◆ **WHAT YOU NEED TO DO**: Although pictures appear in the entries below, leave them out and print exactly the lines from the first line through the line containing "You are a computer-use".

◆ **TASK MATERIAL**:

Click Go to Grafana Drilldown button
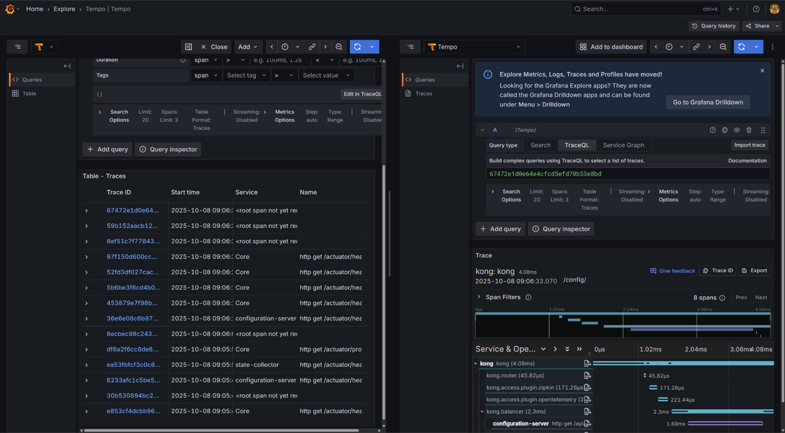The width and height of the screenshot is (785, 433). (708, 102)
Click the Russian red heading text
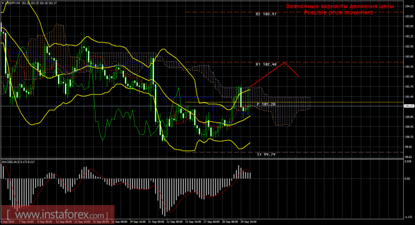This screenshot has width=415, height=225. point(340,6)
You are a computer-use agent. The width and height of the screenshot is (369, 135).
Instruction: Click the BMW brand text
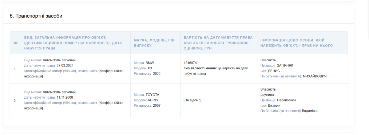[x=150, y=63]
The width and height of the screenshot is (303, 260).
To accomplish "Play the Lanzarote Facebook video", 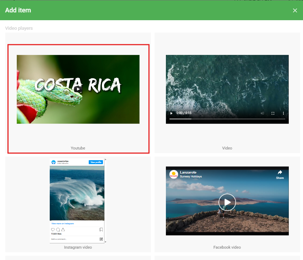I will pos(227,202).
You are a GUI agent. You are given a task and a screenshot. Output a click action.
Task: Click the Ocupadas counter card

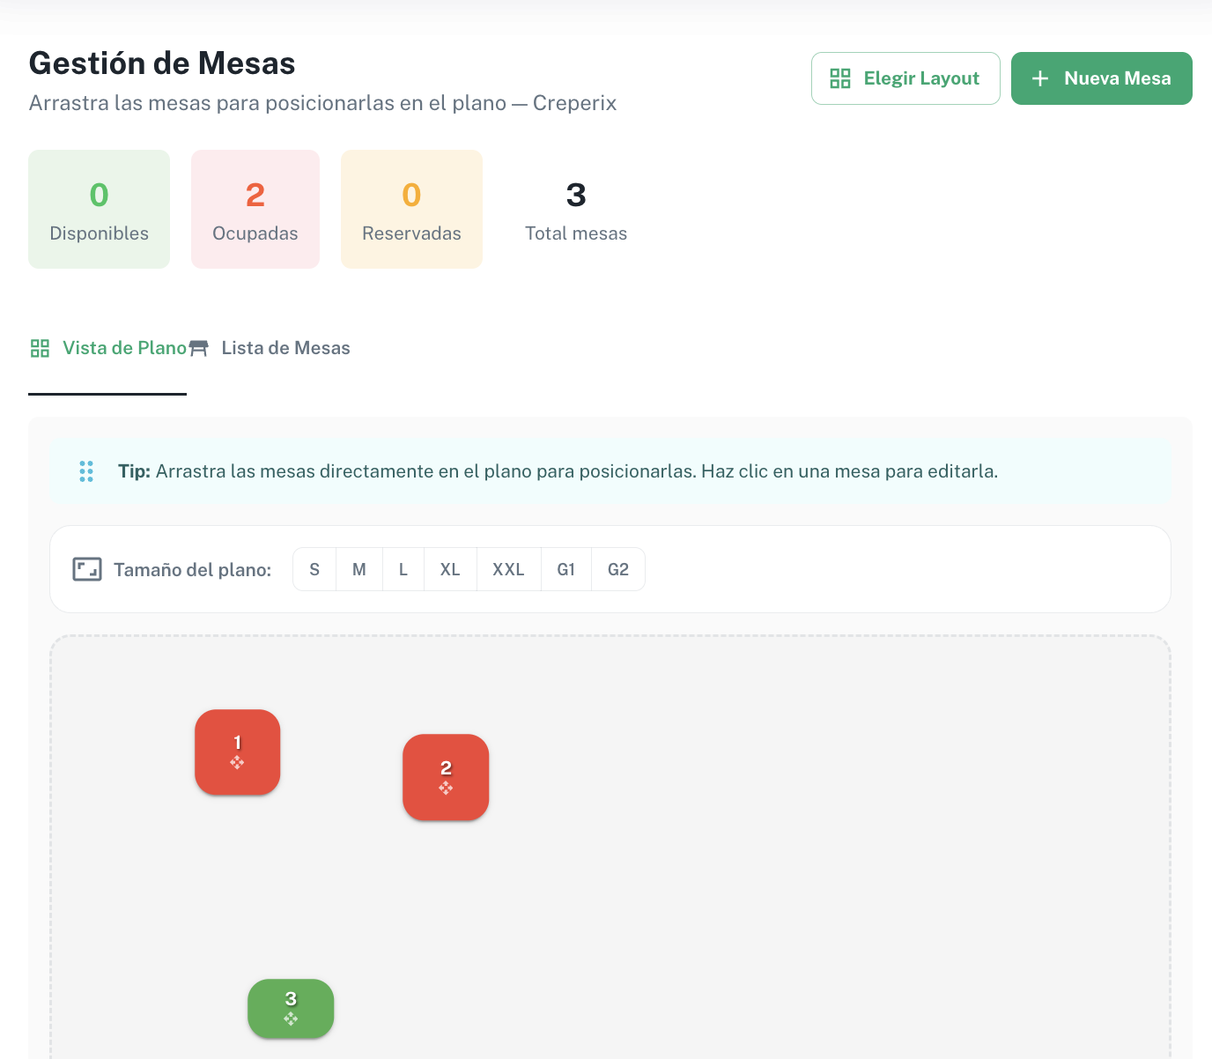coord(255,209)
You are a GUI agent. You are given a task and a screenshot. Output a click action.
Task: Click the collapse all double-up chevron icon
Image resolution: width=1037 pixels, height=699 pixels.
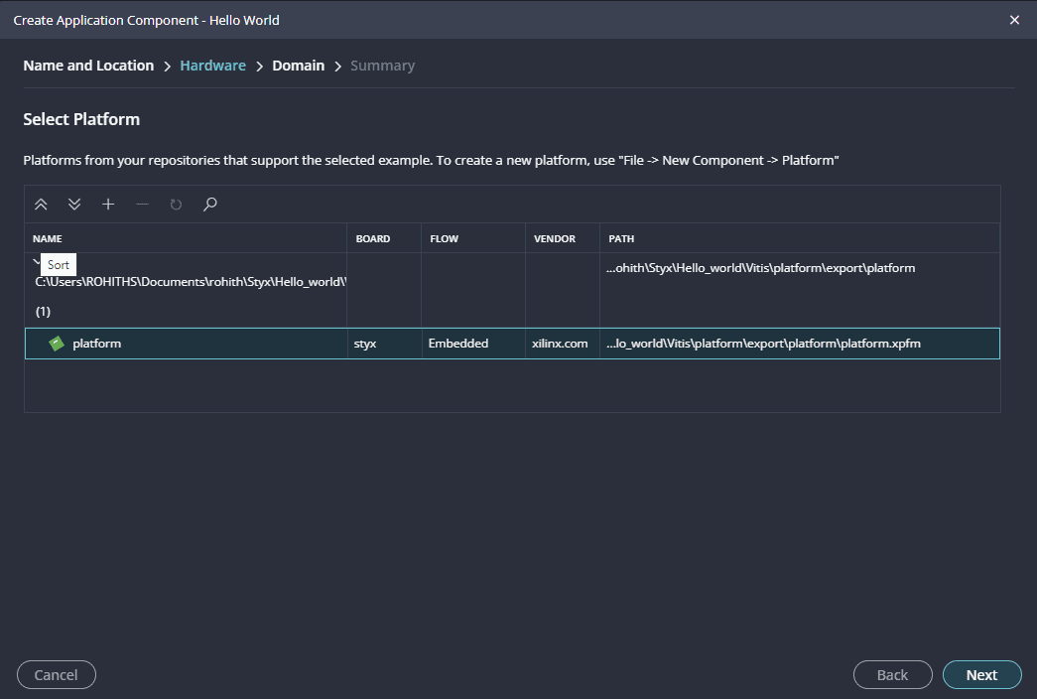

◆ **FINISHED EXERCISE**:
Click Go to Grafana Drilldown button
The width and height of the screenshot is (785, 433). (708, 102)
Click the Russian red heading text
This screenshot has width=415, height=225. point(340,6)
You are a computer-use agent. The width and height of the screenshot is (369, 135).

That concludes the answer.